The task - Scan the entries below. Report each line where the string "Eritrean" occurs.

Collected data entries
╭──

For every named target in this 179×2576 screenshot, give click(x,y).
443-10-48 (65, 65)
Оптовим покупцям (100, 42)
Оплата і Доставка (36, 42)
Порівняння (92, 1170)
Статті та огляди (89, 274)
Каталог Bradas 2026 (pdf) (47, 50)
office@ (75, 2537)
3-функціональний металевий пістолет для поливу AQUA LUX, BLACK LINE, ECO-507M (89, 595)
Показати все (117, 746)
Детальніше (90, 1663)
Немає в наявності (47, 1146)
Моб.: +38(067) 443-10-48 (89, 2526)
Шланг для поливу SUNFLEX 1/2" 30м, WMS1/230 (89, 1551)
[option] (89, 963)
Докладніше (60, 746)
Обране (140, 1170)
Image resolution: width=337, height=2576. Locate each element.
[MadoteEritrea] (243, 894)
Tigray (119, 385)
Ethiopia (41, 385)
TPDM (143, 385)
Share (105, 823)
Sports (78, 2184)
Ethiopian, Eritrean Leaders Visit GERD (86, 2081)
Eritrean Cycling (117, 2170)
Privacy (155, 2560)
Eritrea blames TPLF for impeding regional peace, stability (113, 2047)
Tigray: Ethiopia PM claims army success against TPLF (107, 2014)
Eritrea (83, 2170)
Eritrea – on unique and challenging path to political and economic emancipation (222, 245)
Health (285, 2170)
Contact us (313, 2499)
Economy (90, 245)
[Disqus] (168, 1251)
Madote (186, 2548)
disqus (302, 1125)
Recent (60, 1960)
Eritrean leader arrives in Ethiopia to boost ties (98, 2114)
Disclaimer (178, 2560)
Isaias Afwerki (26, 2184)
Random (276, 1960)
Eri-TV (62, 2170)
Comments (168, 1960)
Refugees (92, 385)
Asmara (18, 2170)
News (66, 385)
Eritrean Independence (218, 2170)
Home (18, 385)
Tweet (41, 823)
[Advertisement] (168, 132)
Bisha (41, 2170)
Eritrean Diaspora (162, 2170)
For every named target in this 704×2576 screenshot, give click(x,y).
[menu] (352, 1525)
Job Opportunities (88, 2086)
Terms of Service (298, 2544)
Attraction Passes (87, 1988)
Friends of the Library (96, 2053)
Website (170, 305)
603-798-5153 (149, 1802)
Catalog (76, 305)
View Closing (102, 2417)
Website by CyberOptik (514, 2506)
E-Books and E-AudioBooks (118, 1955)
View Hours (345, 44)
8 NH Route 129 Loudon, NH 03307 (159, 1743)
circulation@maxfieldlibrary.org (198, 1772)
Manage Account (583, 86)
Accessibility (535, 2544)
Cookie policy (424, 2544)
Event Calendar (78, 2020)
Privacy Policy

╰──

Answer to the problem -
Ethiopian, Eritrean Leaders Visit GERD (86, 2081)
Eritrean Cycling (117, 2170)
Eritrean leader arrives in Ethiopia to boost ties (98, 2114)
Eritrean Independence (218, 2170)
Eritrean Diaspora (162, 2170)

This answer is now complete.